Real Estate

Election Jitters Dampen London's Prime Property Prices

Amisha Mehta Reporter London 5 February 2015

Election Jitters Dampen London's Prime Property Prices

Prime central London prices have fallen for the third consecutive month in anticipation of the general election in May.

Prime central London prices have fallen for the third consecutive month in anticipation of the general election.

As a question mark hovers over the proposed mansion tax ahead of May's election, buyers and sellers are putting off making moves just yet. Property prices for prime central London dipped -0.1 per cent in January while annual growth was at the lowest rate in five years, at just 4.6 per cent.
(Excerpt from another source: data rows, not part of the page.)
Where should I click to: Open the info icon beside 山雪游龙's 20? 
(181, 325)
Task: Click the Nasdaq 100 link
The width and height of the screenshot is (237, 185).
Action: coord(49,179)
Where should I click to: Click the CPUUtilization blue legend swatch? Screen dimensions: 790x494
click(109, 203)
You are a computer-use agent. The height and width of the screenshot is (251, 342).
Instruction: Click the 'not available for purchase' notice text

“In addition to internal divisions within the Labour Party over the feasibility of the [mansion] tax, further uncertainty surrounds its possible implementation because the likely outcome of the election will be coalition government,” said Knight Frank's head of London residential research, Tom Bill.

Debates around the mansion tax, which as it stands applies to properties worth more than £2 million (around $3.04 million), did little to affect sales in the £1 million to £2 million price band. Annual growth there was 7.6 per cent while sales grew by over 9 per cent in Hyde Park Estate, Islington and the City & Fringe.
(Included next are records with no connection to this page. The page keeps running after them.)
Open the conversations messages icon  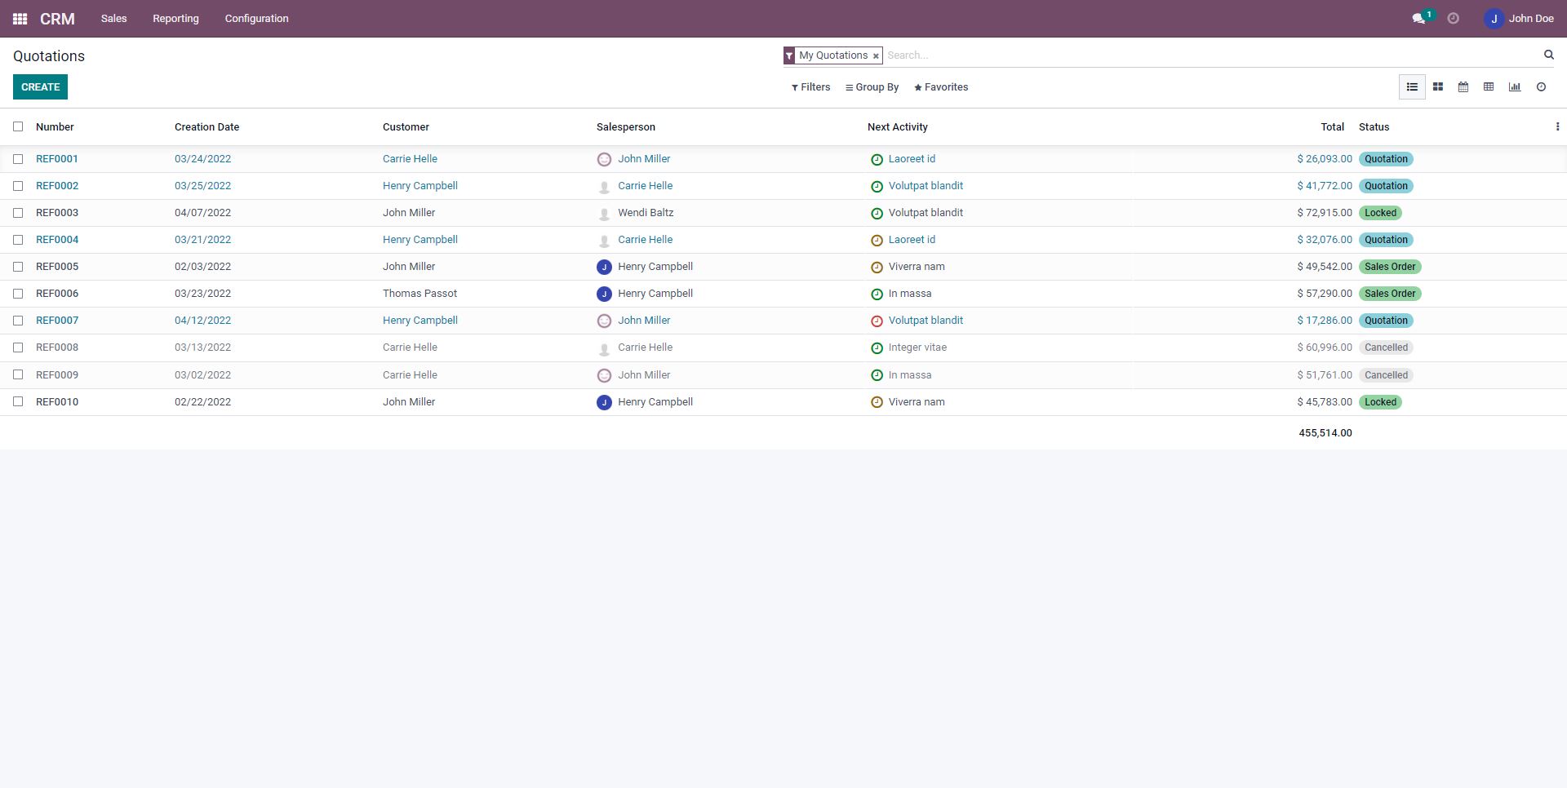tap(1418, 19)
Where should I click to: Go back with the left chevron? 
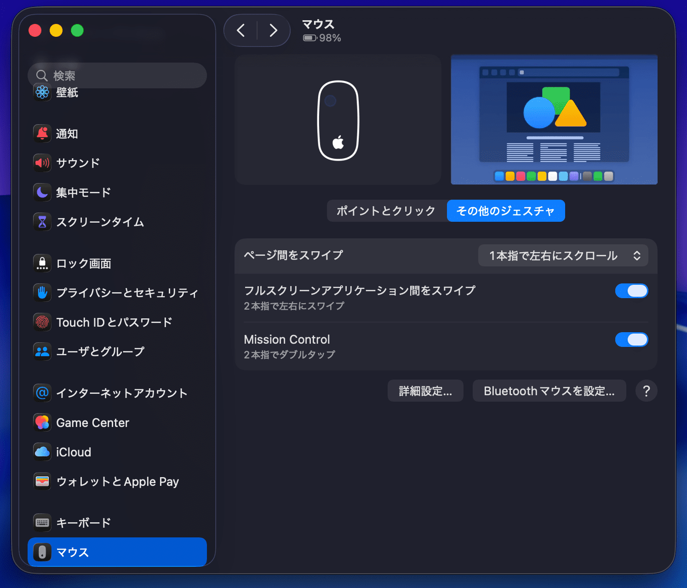tap(240, 30)
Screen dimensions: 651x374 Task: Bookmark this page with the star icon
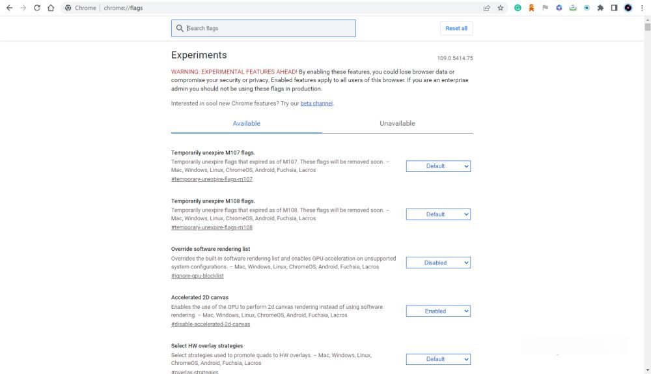(501, 8)
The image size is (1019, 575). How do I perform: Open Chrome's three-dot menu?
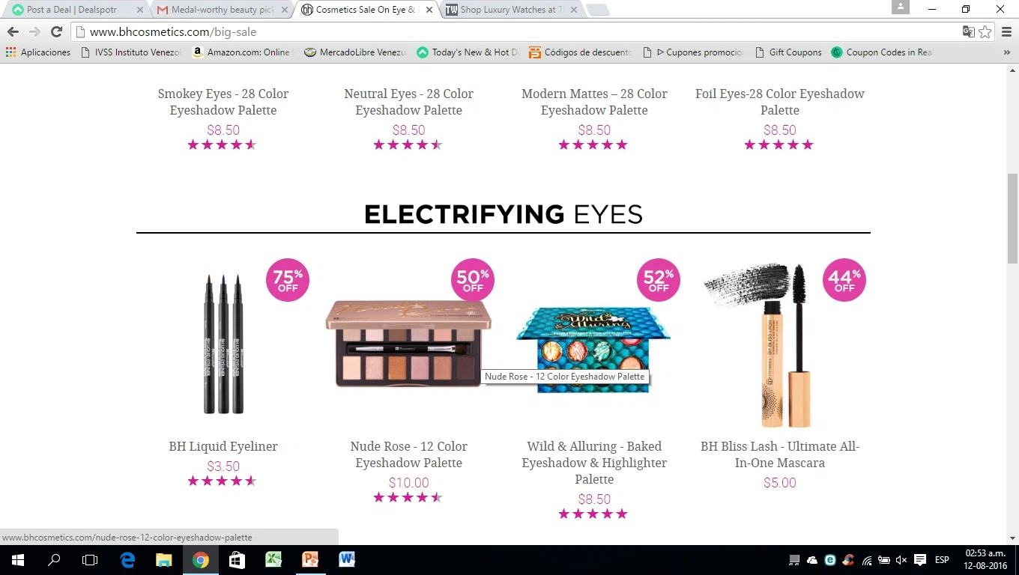point(1007,32)
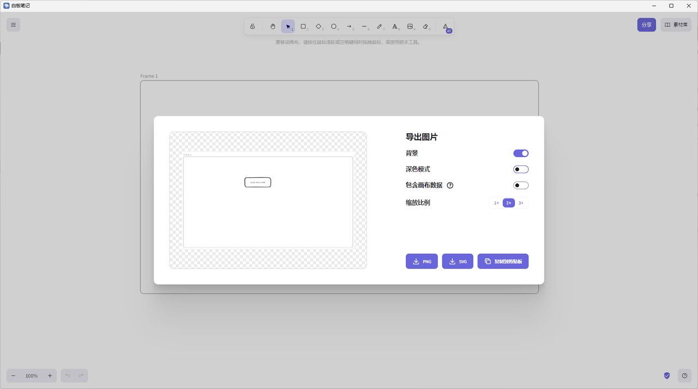
Task: Download the image as PNG
Action: coord(422,261)
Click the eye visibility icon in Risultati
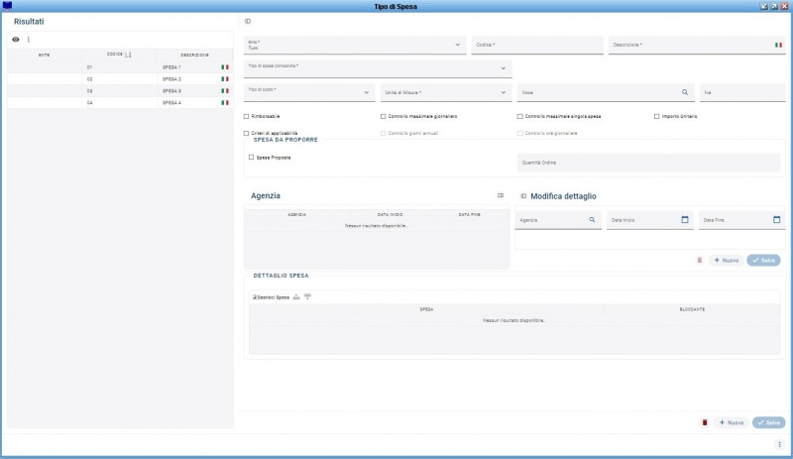Screen dimensions: 793x459 click(16, 40)
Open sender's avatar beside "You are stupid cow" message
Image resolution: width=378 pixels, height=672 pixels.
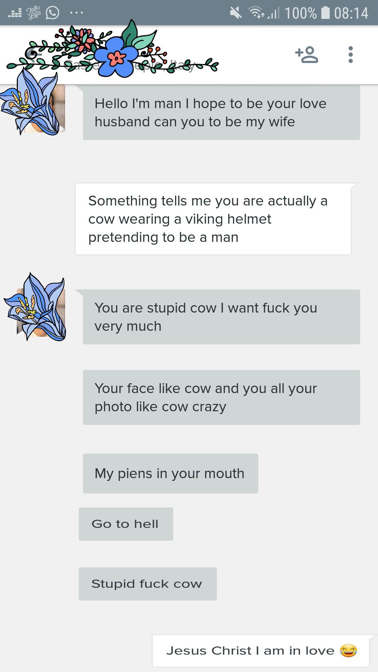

Rental values, however, saw the upside of the tense political environment, with a 0.2 per cent climb last month while annual rental growth rose to a three-year high of 3.4 per cent. The shift from sales to rentals was further highlighted by the jump in rental yields to 2.94 per cent, the highest level in 17 months.

Bill added that it was also strong corporate demand fuelling the lettings market.

“Budgets are not as high as before the financial crisis but the spending power of many senior executives, in the form of share options, has improved as the stock market recovers,” he said.